> PROMPT: Reproduce the material word for word, starting with its first line and ending after the line that contains "This screenshot has height=890, width=1187. pos(592,741)".

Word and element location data
__________________________________________________
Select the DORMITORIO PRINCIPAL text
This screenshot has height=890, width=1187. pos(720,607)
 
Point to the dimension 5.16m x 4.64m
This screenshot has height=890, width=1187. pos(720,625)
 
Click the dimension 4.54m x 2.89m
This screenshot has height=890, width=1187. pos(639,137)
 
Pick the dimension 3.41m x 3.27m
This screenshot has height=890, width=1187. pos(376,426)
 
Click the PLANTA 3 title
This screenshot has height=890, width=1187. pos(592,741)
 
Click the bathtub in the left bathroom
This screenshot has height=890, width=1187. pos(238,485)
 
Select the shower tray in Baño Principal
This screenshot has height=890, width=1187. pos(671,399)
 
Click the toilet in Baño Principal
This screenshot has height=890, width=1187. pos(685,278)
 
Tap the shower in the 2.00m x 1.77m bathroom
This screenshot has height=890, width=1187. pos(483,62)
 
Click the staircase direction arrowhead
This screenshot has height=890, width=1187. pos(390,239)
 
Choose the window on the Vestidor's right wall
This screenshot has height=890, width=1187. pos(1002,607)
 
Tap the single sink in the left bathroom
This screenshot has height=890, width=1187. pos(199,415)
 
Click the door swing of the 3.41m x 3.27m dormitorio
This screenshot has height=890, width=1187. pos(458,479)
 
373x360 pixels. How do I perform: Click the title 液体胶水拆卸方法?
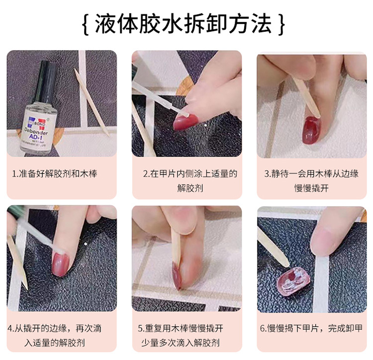183,24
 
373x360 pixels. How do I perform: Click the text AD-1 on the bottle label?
36,137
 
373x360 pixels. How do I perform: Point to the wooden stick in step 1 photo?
92,102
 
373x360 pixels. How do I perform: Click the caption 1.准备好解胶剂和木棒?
55,174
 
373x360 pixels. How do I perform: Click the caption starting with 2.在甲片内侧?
190,181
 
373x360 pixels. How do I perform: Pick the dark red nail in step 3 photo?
312,130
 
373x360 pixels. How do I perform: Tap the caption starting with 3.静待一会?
311,181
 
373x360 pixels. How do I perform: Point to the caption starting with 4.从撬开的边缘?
55,336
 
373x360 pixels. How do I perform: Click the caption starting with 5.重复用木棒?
181,336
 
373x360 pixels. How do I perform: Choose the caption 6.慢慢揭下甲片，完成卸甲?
311,328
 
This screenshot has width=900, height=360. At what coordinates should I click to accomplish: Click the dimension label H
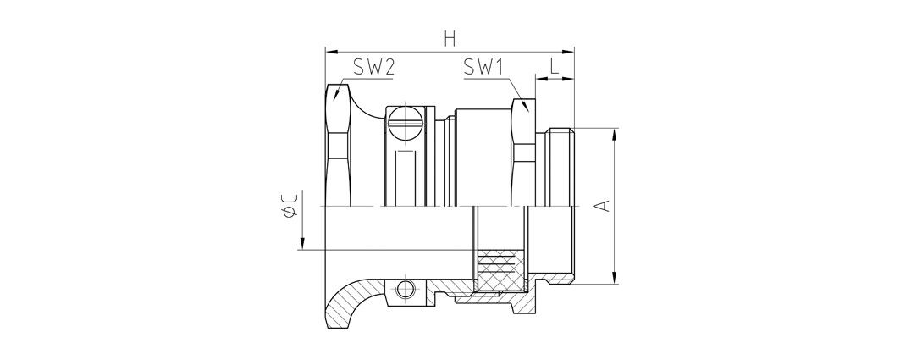point(450,39)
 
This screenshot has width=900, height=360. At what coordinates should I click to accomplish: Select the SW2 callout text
point(373,69)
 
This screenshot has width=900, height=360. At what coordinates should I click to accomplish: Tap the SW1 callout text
point(483,69)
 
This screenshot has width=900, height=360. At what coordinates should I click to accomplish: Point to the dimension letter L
point(554,66)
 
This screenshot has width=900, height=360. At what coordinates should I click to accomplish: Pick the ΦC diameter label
point(290,206)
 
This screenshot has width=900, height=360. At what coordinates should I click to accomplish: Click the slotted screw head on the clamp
point(406,121)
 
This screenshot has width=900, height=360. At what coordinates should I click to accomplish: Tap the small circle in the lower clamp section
point(406,289)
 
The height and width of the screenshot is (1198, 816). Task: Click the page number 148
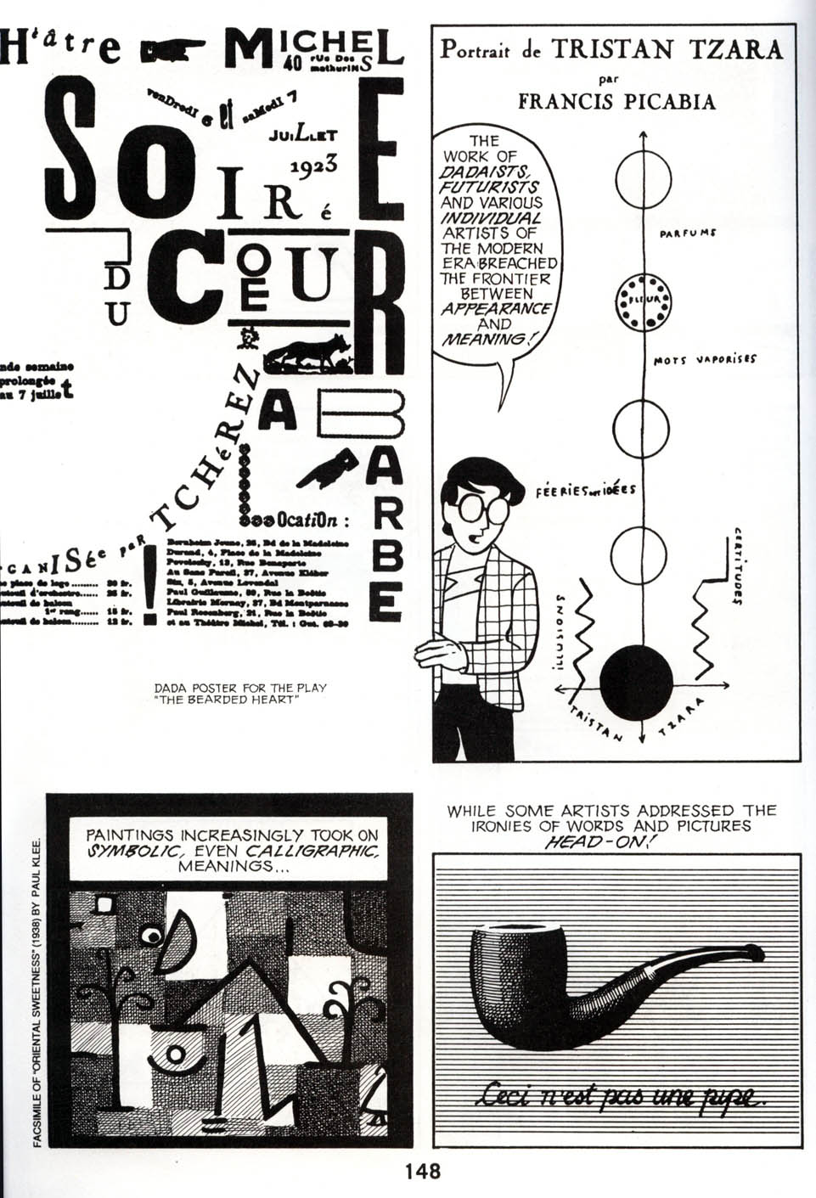pyautogui.click(x=422, y=1172)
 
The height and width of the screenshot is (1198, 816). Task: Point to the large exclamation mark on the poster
pyautogui.click(x=150, y=585)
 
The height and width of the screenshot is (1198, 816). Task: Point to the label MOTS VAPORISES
pyautogui.click(x=705, y=359)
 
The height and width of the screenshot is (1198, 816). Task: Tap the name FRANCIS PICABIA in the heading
pyautogui.click(x=616, y=103)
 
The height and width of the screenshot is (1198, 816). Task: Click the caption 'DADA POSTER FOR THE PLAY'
pyautogui.click(x=240, y=688)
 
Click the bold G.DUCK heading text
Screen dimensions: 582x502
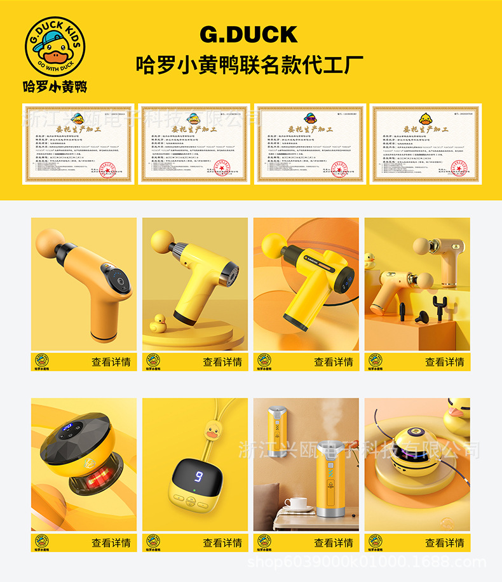click(x=248, y=34)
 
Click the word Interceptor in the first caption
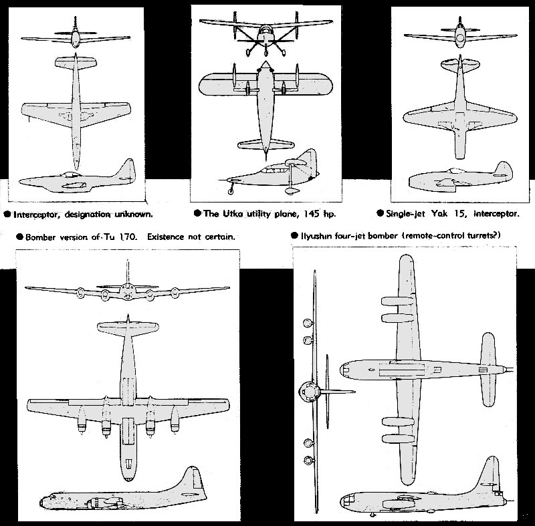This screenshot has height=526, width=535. tap(37, 215)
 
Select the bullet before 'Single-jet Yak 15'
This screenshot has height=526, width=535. tap(380, 213)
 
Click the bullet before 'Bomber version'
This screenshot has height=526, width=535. tap(20, 237)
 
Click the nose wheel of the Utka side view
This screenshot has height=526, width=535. tap(231, 191)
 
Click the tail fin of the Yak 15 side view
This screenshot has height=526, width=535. tap(504, 169)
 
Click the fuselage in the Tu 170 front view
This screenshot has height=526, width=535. tap(127, 292)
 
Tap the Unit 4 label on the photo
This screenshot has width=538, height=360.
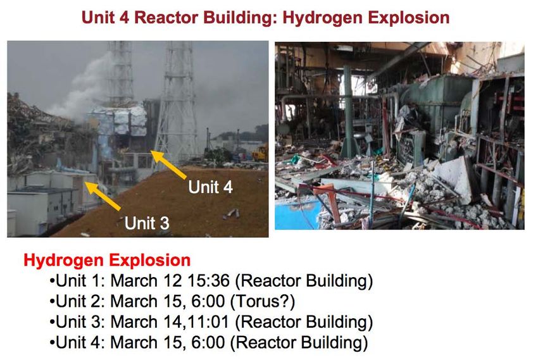[210, 187]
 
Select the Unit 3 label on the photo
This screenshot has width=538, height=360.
[147, 223]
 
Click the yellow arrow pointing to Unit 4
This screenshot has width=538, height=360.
[168, 164]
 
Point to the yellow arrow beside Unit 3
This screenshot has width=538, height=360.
[103, 196]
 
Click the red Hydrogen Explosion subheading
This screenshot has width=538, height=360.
[107, 260]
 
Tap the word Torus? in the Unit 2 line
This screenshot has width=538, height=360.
[263, 302]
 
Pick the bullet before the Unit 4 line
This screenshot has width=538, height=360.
[52, 343]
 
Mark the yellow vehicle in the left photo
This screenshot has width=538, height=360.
[260, 153]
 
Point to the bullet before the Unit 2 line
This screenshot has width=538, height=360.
[52, 302]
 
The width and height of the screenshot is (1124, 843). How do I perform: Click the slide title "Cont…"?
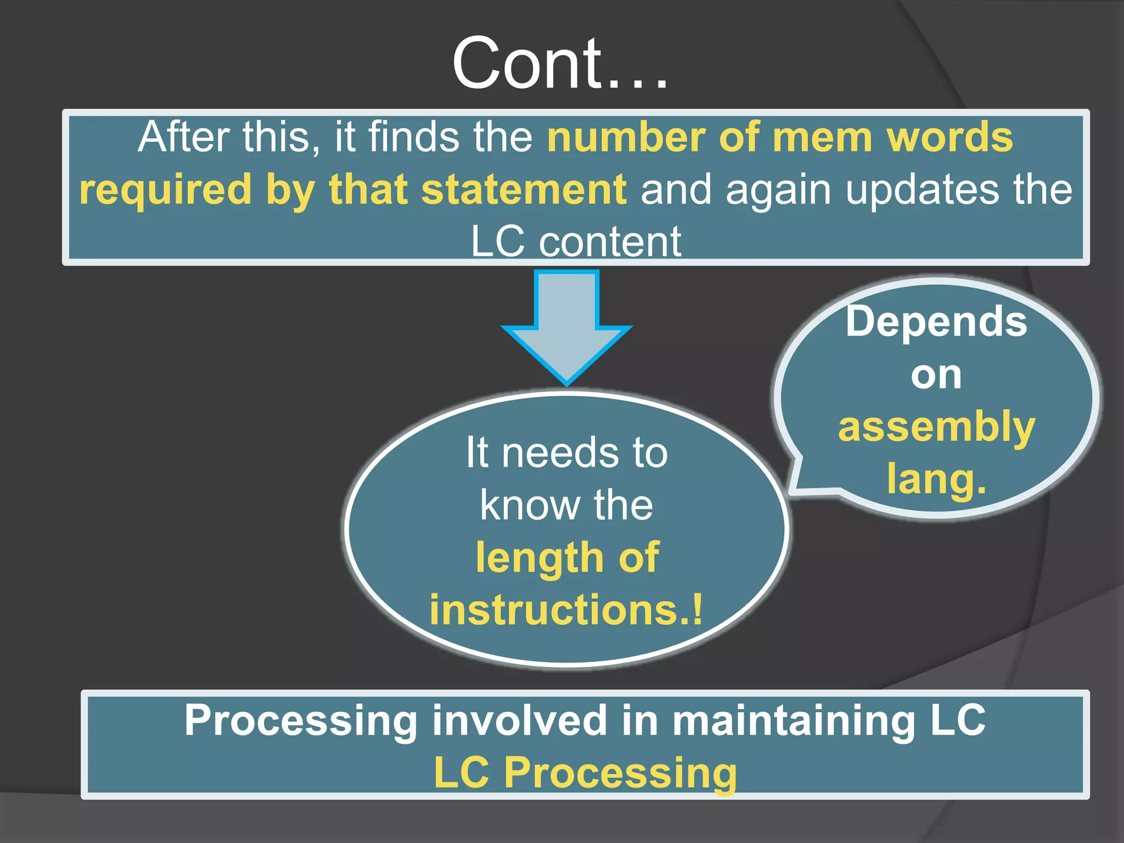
__________________________________________________
> COMPLETE OUTPUT:
Select the DORMITORIO PRINCIPAL text
This screenshot has height=890, width=1187. pos(720,607)
 
Point to the dimension 5.16m x 4.64m
This screenshot has height=890, width=1187. pos(720,625)
 
Click the dimension 4.54m x 2.89m
This screenshot has height=890, width=1187. pos(639,137)
 
Pick the dimension 3.41m x 3.27m
This screenshot has height=890, width=1187. pos(376,426)
 
Click the PLANTA 3 title
This screenshot has height=890, width=1187. pos(592,741)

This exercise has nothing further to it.